Dal congresso di Vienna l’idea di una nazione italiana era solo un tema letterario trattato da studiosi. E nei primi moti indipendentistici del 20-21 che fallirono nessuno dei patrioti liberali, immagino uno stato italiano che comprendesse tutta la penisola.
Mazzini fu l’organizzatore della giovine Italia, il primo partito politico della moderna storia italiana. Organizzo anche un’insurrezione a Genova ma senza successo. Nonostante i fallimenti continuò la sua opera di cospiratore. Fondò la giovine Europa, un primo tentativo di dare vita a un internazionale democratica.
In preda ad una profonda crisi (tempesta del dubbio) Mazzini andò a Londra a si avvicinò alle idee del cartismo inglese fondando una unione degli operai italiani composta da emarginati.
Diede vita ad una seconda Giovine Italia che neppure si radicò nella penisola italiana.

Fu attivo nelle 5 giornate milanesi e nella difesa della repubblica romana e cercò di convincere Garibaldi a proseguire la spedizione dei mille fino alla conquista di Roma.

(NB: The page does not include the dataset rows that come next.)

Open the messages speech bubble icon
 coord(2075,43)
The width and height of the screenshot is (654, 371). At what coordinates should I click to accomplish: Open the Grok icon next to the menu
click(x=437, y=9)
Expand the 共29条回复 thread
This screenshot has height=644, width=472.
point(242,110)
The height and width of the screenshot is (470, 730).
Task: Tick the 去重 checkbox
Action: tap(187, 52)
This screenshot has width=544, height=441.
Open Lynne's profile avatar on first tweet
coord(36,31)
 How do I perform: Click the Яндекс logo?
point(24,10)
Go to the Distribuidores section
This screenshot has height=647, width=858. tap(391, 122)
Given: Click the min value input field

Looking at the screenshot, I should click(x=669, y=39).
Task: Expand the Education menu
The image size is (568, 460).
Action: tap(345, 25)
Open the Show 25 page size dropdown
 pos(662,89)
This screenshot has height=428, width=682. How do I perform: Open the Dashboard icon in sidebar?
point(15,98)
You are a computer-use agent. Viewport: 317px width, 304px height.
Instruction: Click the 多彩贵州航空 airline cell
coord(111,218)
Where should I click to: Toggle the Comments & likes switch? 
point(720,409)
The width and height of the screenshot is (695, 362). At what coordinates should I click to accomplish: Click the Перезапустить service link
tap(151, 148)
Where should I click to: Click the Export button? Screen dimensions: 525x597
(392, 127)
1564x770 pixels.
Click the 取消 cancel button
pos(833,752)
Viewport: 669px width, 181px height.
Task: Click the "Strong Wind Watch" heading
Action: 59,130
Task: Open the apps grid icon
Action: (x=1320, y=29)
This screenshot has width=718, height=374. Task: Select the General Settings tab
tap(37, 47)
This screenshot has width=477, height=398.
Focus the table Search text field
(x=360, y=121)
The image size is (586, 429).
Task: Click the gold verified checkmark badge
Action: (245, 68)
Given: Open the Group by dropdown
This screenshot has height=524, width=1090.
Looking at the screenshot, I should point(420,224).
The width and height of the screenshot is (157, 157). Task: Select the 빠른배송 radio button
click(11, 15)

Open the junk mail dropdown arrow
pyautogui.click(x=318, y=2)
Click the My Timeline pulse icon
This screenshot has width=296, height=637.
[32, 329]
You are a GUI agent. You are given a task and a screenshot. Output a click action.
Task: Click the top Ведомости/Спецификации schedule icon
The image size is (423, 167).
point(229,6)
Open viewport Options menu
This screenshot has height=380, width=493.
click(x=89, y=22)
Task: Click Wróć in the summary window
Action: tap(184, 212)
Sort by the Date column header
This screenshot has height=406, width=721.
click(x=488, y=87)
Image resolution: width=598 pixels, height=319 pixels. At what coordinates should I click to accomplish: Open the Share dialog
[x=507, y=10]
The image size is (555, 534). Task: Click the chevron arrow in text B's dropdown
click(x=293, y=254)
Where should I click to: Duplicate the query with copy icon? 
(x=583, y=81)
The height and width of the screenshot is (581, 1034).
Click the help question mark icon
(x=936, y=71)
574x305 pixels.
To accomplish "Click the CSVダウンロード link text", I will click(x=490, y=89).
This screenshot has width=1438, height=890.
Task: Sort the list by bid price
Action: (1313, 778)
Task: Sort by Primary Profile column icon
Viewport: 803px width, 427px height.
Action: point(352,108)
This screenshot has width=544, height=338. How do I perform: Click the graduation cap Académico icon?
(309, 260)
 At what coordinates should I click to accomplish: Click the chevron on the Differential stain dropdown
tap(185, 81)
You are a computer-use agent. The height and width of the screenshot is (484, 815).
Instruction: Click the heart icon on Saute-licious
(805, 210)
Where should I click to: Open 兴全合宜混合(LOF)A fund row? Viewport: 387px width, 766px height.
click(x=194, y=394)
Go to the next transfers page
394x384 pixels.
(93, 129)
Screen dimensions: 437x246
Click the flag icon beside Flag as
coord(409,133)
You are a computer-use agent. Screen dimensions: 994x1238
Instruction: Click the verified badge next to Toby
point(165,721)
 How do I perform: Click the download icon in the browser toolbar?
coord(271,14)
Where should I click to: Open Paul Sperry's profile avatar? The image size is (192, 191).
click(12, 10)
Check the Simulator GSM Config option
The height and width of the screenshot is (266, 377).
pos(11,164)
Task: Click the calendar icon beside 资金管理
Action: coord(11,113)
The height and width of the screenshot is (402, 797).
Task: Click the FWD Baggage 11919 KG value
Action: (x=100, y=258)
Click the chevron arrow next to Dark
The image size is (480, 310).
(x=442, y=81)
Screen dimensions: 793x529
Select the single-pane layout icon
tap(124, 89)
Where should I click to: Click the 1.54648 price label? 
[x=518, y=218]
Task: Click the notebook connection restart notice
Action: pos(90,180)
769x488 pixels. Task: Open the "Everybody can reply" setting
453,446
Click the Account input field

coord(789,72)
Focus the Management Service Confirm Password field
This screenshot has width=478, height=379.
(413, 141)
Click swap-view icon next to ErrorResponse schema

La guida del risorgimento era contesa ai mazziniani dai liberali o moderati che erano contrari ai metodi insurrezionalisti. Volevano conciliare tradizione e progresso, autorità e libertà. S’impegnarono nello studio di problemi economici e amministrativi. In economia sostennero il liberismo. Maturò inoltre un indirizzo neoguelfo.
Un alleato del federalismo neoguelfo di Gioberti fu il papa Pio IX che andava incontro alle speranze dei liberali con alcune concessioni.
In Toscana venne liberalizzata la stampa e a Milano si verificò lo sciopero del fumo.